Liputan6.com, Jakarta - Menteri Tenaga Kerja (Menaker), Hanif Dhakiri memperingatkan PT Freeport Indonesia agar tidak seenaknya melakukan Pemutusan Hubungan Kerja (PHK) terhadap pegawai. Apalagi dengan menjadikan PHK sebagai alat untuk menekan pemerintah untuk kepentingan Freeport Indonesia.
Hanif mengaku, Kementerian Ketenagakerjaan mendukung langkah Kementerian Energi dan Sumber Daya Mineral (ESDM) dan kementerian terkait lainnya untuk membenahi pengelolaan pertambangan di Indonesia. Pengelolaan yang sesuai dengan aturan perundang-undangan.
"Kami di Kemenaker mendukung sepenuhnya kebijakan pemerintah karena itu untuk mengembalikan proses berusaha di Indonesia sesuai ketentuan peraturan perundang-undangan yang ada," terangnya saat ditemui di Hotel Aryaduta, Jakarta, Kamis (23/2/2017).
Advertisement
Hanif meminta kepada Freeport Indonesia agar kembali merundingkan rencana PHK tersebut dengan serikat pekerjanya. Melakukan negosiasi, mencari jalan yang terbaik dengan pemerintah Indonesia dan serikat pekerja atas setiap persoalan yang muncul. Bukan dengan PHK sebagai jalan keluar.
Baca Juga
"Jika ada masalah dirundingkan saja, jangan sampai menggunakan tenaga kerja atau PHK sebagai alat untuk menekan pemerintah. PHK tidak bisa dilakukan suka-suka atu seenaknya, tapi harus dibicarakan dengan serikat pekerjanya dan memenuhi ketentuan peraturan perundangan yang ada," kata Hanif.
"Jadi lebih baik dibicarakan baik-baik karena ini kan tujuannya untuk kebaikan semua, termasuk masyarakat. Kita minta Freeport membuka ruang bagi teman-teman serikat pekerja untuk membicarakan kemungkinan itu (PHK)," tambah dia.
Sebelumnya pada awal pekan ini, Freeport Indonesia mengklaim melakukan Pemutusan Hubungan Kerja (PHK) pegawainya pekan depan. Hal tersebut sebagai langkah efisiensi untuk mengurangi pengeluaran perusahaan karena tidak bisa mengekspor mineral olahan (konsetrat).

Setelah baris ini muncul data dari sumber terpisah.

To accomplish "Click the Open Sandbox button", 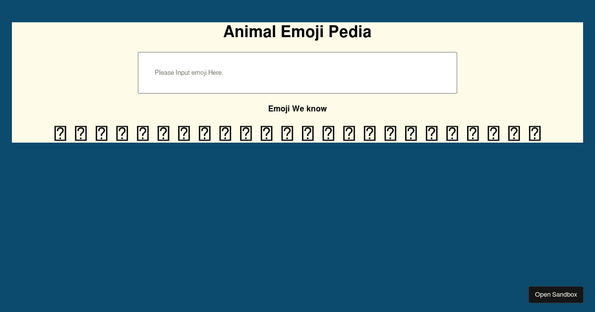I will pos(556,294).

Chief Executive Officer dan President Freeport-McMoRan Inc, Richard C. Adkerson, mengatakan setelah tidak bisa melakukan ekspor konsentrat dan memurnikan konsentratnya, perusahaan tambang asal Amerika Serikat (AS) tersebut melakukan efisiensi. Ini agar kinerja keuangan perusahaan tetap normal.
"Kami lakukan sedikit kegiatan tambang untuk melindungi operasi. Kami melakukan kegiatan menjaga lingungan di sekitar tambang dan menstok pembayaran pelaksanaan kapital," kata Adkerson di Jakarta, Senin (20/2/2017).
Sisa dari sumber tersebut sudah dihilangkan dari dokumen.